■ **Excerpt**
-- -- --

Legendborn
By Tracy Deonn
After her mother dies in an accident, sixteen-year-old Bree Matthews wants nothing to do with her family memories or childhood home. A residential program for bright high schoolers at UNC–Chapel Hill seems like the perfect escape—until Bree witnesses a magical attack her very first night on campus.
A flying demon feeding on human energies.
A secret society of so called “Legendborn” students that hunt the creatures down.
And a mysterious teenage mage who calls himself a “Merlin” and who attempts—and fails—to wipe Bree’s memory of everything she saw.
The mage’s failure unlocks Bree’s own unique magic and a buried memory with a hidden connection: the night her mother died, another Merlin was at the hospital. Now that Bree knows there’s more to her mother’s death than what’s on the police report, she’ll do whatever it takes to find out the truth, even if that means infiltrating the Legendborn as one of their initiates.
She recruits Nick, a self-exiled Legendborn with his own grudge against the group, and their reluctant partnership pulls them deeper into the society’s secrets—and closer to each other. But when the Legendborn reveal themselves as the descendants of King Arthur’s knights and explain that a magical war is coming, Bree has to decide how far she’ll go for the truth and whether she should use her magic to take the society down—or join the fight.
My thoughts:
I love a good retelling, and this one didn’t just hit the spot, it set up camp, and refused to leave. It has action, a touch of romance, and stakes that feel genuinely high. And that ending? Absolutely worth the build-up.

-- -- --

■ **Material supplied**
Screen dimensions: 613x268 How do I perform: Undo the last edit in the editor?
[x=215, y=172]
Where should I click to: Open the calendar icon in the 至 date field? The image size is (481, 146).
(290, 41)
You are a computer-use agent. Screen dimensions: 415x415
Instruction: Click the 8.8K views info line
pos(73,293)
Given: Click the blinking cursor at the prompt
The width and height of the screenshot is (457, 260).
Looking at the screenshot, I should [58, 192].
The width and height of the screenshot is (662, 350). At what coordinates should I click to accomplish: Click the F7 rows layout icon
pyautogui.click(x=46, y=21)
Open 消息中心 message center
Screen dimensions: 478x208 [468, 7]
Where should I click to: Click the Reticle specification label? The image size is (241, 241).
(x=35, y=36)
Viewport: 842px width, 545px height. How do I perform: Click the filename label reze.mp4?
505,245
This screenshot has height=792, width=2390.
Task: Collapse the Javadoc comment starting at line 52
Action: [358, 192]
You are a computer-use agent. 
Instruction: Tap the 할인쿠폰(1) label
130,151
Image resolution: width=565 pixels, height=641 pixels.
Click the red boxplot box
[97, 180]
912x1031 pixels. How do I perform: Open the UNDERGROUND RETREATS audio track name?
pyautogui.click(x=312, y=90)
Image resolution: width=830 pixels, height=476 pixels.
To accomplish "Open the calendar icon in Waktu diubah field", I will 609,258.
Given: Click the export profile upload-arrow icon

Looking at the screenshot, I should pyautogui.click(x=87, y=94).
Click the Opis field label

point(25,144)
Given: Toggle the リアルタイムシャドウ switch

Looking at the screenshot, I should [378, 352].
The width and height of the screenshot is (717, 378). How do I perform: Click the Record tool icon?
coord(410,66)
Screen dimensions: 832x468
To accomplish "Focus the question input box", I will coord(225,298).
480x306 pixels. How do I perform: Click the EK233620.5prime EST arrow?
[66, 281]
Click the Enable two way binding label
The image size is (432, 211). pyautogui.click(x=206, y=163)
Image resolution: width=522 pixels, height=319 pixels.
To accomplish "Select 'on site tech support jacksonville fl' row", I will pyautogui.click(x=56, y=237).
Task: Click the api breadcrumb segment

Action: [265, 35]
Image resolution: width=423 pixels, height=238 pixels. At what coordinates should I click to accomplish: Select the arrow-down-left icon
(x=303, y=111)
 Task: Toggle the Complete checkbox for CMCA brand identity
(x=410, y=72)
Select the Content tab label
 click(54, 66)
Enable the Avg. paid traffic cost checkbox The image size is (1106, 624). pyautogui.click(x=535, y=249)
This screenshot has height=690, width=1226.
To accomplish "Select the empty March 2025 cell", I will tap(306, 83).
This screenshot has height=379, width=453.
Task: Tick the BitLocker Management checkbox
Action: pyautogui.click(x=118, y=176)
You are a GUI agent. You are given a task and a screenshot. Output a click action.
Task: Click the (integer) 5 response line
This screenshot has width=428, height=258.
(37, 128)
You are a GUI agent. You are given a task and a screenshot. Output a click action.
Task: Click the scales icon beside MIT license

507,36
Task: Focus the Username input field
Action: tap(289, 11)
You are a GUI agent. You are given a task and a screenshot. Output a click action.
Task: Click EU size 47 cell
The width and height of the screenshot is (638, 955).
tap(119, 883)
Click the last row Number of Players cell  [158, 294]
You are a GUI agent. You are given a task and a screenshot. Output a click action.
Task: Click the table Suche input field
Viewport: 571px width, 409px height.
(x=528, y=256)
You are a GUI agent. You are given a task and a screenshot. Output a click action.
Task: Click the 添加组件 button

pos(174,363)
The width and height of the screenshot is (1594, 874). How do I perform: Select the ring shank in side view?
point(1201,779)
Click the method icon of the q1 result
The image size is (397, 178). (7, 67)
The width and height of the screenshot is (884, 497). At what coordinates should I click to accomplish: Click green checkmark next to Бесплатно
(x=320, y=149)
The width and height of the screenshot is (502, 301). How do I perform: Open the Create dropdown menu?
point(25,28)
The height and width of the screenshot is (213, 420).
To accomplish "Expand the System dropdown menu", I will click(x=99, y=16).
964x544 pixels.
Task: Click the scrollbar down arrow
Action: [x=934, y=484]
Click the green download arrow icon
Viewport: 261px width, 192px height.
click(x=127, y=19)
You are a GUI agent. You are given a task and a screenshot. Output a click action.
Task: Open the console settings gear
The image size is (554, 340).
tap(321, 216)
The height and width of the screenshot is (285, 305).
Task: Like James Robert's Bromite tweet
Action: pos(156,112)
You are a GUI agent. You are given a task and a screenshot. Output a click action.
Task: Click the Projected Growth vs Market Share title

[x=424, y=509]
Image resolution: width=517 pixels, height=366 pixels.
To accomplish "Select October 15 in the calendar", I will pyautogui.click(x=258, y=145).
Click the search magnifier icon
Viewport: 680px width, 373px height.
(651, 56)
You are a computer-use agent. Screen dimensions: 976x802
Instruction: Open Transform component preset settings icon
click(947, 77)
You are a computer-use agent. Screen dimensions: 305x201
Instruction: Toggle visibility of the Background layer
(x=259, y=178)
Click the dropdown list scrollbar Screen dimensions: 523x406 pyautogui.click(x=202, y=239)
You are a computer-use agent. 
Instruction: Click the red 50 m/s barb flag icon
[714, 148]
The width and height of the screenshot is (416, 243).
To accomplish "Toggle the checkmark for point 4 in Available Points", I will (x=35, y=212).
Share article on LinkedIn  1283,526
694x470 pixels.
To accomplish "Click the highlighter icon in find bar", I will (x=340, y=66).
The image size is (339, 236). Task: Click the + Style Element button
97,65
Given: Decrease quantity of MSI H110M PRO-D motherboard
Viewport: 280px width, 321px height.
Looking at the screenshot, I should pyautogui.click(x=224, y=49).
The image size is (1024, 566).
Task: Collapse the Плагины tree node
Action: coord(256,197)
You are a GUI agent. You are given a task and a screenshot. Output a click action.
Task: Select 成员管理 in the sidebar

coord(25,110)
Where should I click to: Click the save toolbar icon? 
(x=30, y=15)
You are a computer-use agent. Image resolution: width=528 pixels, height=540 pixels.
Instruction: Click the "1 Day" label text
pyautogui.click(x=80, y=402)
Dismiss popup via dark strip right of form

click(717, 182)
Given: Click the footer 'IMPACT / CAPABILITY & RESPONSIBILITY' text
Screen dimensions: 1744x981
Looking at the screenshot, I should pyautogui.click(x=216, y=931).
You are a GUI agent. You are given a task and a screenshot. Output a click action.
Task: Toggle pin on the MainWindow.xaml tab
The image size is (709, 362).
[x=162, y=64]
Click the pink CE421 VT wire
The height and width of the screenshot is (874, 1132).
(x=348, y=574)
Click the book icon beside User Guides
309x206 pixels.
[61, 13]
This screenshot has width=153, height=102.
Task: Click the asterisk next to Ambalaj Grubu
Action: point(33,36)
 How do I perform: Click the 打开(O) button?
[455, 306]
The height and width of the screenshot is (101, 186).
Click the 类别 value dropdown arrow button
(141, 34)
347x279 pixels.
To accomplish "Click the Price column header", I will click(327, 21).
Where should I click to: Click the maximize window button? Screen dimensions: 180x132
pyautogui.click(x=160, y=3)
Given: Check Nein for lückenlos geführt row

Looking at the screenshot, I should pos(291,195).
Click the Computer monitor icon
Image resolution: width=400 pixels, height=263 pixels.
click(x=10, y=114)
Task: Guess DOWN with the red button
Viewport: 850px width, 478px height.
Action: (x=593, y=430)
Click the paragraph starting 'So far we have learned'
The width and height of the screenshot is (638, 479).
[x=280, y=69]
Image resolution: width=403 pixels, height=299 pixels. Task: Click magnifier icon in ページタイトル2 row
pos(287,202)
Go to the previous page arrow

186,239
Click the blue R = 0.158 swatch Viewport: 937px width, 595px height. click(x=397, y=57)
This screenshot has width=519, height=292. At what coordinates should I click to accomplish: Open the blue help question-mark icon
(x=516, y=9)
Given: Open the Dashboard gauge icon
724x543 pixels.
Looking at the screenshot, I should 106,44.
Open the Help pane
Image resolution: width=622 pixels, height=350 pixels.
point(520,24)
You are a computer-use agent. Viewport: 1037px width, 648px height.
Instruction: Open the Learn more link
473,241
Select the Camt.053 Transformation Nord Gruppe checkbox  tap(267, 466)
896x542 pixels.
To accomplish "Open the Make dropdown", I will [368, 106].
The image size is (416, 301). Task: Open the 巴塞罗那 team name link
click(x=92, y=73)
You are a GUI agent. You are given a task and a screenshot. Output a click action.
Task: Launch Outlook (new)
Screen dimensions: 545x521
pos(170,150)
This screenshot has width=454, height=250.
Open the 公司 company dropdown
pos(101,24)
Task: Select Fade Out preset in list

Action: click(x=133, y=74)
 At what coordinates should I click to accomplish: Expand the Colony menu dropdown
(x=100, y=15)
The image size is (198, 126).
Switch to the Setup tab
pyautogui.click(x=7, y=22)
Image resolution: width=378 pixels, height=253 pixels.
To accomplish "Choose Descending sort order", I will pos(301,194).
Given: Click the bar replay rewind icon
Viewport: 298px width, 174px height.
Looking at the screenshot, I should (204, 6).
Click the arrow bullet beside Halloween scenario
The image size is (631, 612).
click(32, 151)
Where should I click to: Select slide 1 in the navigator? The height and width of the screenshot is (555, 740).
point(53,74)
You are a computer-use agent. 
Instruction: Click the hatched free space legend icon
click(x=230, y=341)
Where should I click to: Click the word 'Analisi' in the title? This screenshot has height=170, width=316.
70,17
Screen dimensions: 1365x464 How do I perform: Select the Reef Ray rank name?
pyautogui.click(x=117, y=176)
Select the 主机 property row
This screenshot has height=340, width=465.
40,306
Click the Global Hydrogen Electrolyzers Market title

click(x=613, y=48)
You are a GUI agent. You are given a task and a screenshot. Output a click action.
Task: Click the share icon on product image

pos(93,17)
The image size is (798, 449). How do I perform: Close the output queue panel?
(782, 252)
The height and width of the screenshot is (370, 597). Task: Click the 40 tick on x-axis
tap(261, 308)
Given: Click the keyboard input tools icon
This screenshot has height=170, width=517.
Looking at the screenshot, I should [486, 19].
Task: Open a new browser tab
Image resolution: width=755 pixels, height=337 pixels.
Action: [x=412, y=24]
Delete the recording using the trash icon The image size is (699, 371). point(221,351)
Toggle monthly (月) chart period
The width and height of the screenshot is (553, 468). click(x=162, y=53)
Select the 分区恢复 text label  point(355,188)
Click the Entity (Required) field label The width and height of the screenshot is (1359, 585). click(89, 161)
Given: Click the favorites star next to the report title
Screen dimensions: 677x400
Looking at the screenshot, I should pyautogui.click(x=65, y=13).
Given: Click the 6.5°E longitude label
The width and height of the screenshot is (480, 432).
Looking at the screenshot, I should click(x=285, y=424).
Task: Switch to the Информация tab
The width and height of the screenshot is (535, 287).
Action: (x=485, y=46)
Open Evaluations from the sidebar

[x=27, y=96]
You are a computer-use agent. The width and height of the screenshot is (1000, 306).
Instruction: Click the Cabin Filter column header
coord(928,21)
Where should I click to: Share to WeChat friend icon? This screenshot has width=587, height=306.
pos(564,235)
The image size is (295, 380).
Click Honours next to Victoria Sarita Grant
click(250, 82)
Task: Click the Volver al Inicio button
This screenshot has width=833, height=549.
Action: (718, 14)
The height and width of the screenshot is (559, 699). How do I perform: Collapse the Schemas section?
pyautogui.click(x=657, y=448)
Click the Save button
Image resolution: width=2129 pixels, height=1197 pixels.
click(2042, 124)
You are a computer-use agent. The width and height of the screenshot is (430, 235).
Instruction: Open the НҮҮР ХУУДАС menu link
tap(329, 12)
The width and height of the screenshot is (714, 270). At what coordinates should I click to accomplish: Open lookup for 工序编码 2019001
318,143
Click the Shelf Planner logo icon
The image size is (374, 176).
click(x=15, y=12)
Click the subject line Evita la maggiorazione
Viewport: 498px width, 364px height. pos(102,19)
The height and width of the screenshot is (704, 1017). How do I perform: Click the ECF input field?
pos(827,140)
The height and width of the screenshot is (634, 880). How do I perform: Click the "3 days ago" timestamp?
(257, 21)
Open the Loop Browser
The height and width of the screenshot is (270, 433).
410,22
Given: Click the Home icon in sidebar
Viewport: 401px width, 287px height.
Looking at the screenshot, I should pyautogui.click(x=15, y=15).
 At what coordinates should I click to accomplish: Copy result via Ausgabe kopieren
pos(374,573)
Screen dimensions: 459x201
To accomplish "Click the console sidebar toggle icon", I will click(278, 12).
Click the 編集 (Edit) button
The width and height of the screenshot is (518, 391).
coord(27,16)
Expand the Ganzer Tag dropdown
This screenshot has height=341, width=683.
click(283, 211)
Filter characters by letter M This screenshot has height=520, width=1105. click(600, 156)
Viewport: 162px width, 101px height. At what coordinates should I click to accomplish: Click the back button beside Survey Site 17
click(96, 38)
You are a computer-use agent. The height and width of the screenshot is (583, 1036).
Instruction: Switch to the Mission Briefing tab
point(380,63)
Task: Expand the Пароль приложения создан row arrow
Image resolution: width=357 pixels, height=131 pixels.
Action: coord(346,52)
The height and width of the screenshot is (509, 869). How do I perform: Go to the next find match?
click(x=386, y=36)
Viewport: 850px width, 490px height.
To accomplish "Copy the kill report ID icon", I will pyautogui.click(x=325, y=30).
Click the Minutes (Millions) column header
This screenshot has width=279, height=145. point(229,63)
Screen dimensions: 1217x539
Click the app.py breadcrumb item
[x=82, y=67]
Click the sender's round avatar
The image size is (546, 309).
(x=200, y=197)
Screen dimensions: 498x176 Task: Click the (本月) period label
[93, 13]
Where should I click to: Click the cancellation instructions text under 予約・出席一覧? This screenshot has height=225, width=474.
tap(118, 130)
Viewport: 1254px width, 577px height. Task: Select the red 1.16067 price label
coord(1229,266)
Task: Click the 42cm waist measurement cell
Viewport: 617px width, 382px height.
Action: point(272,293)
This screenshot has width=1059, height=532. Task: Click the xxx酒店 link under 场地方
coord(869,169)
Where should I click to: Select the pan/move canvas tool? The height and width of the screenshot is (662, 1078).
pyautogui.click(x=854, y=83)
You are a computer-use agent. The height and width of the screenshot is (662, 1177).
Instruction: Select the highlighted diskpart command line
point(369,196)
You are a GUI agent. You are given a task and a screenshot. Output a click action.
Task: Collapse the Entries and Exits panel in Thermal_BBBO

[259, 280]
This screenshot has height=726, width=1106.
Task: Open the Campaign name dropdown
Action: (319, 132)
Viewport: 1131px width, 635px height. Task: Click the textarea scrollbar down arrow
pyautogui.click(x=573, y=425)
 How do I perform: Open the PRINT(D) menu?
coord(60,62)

-- -- --

■ **Exercise details**
Reproduce the Legendborn book post above word for word, from its title through the final line of the reader's thoughts.

■ **Solution for this task**
Legendborn
By Tracy Deonn
After her mother dies in an accident, sixteen-year-old Bree Matthews wants nothing to do with her family memories or childhood home. A residential program for bright high schoolers at UNC–Chapel Hill seems like the perfect escape—until Bree witnesses a magical attack her very first night on campus.
A flying demon feeding on human energies.
A secret society of so called “Legendborn” students that hunt the creatures down.
And a mysterious teenage mage who calls himself a “Merlin” and who attempts—and fails—to wipe Bree’s memory of everything she saw.
The mage’s failure unlocks Bree’s own unique magic and a buried memory with a hidden connection: the night her mother died, another Merlin was at the hospital. Now that Bree knows there’s more to her mother’s death than what’s on the police report, she’ll do whatever it takes to find out the truth, even if that means infiltrating the Legendborn as one of their initiates.
She recruits Nick, a self-exiled Legendborn with his own grudge against the group, and their reluctant partnership pulls them deeper into the society’s secrets—and closer to each other. But when the Legendborn reveal themselves as the descendants of King Arthur’s knights and explain that a magical war is coming, Bree has to decide how far she’ll go for the truth and whether she should use her magic to take the society down—or join the fight.
My thoughts:
I love a good retelling, and this one didn’t just hit the spot, it set up camp, and refused to leave. It has action, a touch of romance, and stakes that feel genuinely high. And that ending? Absolutely worth the build-up.